Schmidt-Isserstedt for much of the time concentrates on the spaciousness of the music rather than its impulse ; and this might conceivably be held to rob the first movement, and perhaps the finale too, of some small degree of their potential excitement. But the Scherzo is as exciting as can be ; and in any event the view taken of the symphony is an eminently reasonable one.
This reading, allied to the excellent qualities of both the performance and the recording are sufficient to make the new Parlophone version of this symphony a formidable one...
M.M.
[*Sibelius did indeed approve the use of the aforementioned timpani revision, though it was never included in his official score of the piece.]
I'm pleased to report that, with XR remastering and the judicious use of Ambient Stereo processing (optional) this 'exceptionally good' sound quality is further improved - although the original production by legendary Decca producer John Culshaw (who worked on a series of recordings for Capitol in 1956-7) was certainly of the highest quality for its day, a certain constriction in the broad strings of this work is clearly evident when played alongside this newly remastered version, and overall the orchestral sound is more fully rounded throughout.
The Second Symphony was one of my first introductions to the music of Sibelius in my early teens and made a great impression on me then. The present recording serves as an excellent reminder of why I enjoy this work so much - highly recommended in every respect.

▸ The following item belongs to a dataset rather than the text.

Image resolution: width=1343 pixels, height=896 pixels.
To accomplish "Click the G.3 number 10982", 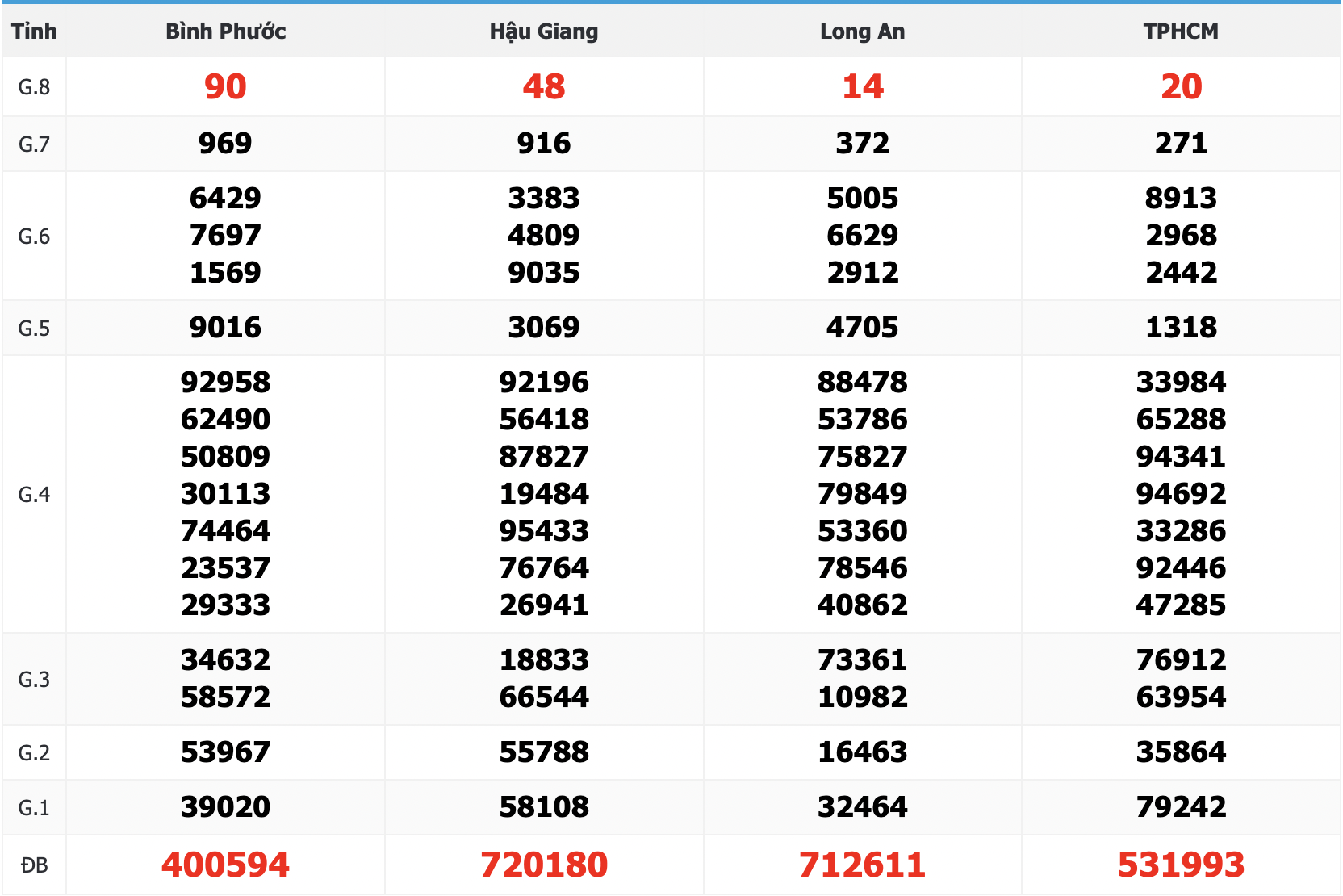I will click(862, 697).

It also persuaded me to listen again to what is currently the only other recording offered by Pristine that was conducted by Schmidt-Isserstedt - the 1937 Kulenkampff/BPO world première recording of Schumann's Violin Concerto (PASC004) which was among the twelve recordings that constituted our entire catalogue when we launched in February 2005 - if you've not heard it I'd strongly recommend giving it a listen!
New release today:
MENDELSSOHN Symphonies 3 & 5; MORTON GOULD Philharmonic Waltzes
Pristine Audio PASC 187
Philharmonic-Symphony Orchestra of New York
conducted by Dimitri Mitropoulos
Recorded 2nd November 1953 and 23rd January 1950
Transfers by Edward Johnson
Restoration and XR remastering by Andrew Rose, September 2009
Cover artwork based on a photograph of Dimitri Mitropulos
Total duration: 68:59
©2009 Pristine Audio.
For more download and CD options, see our website
Vibrant Mendelssohn Symphonies and a very rare Gould
Excellent, well-recorded performances from Mitropoulos' New York Philharmonic
- MENDELSSOHN Symphony No. 3 'Scottish' in A minor, Op. 56
Columbia ML 4864 - Recorded November 2nd, 1953, Columbia 30th Street Studio, New York
- MENDELSSOHN Symphony No. 5 'Reformation' in D, Op. 107
Columbia ML 4864 - Recorded November 2nd, 1953, Columbia 30th Street Studio, New York
- MORTON GOULD - Philharmonic Waltzes
Columbia ML 2167 - Recorded January 23rd, 1950, Columbia 30th Street Studio, New York
(Thanks to Mike Gray for recording dates and locations)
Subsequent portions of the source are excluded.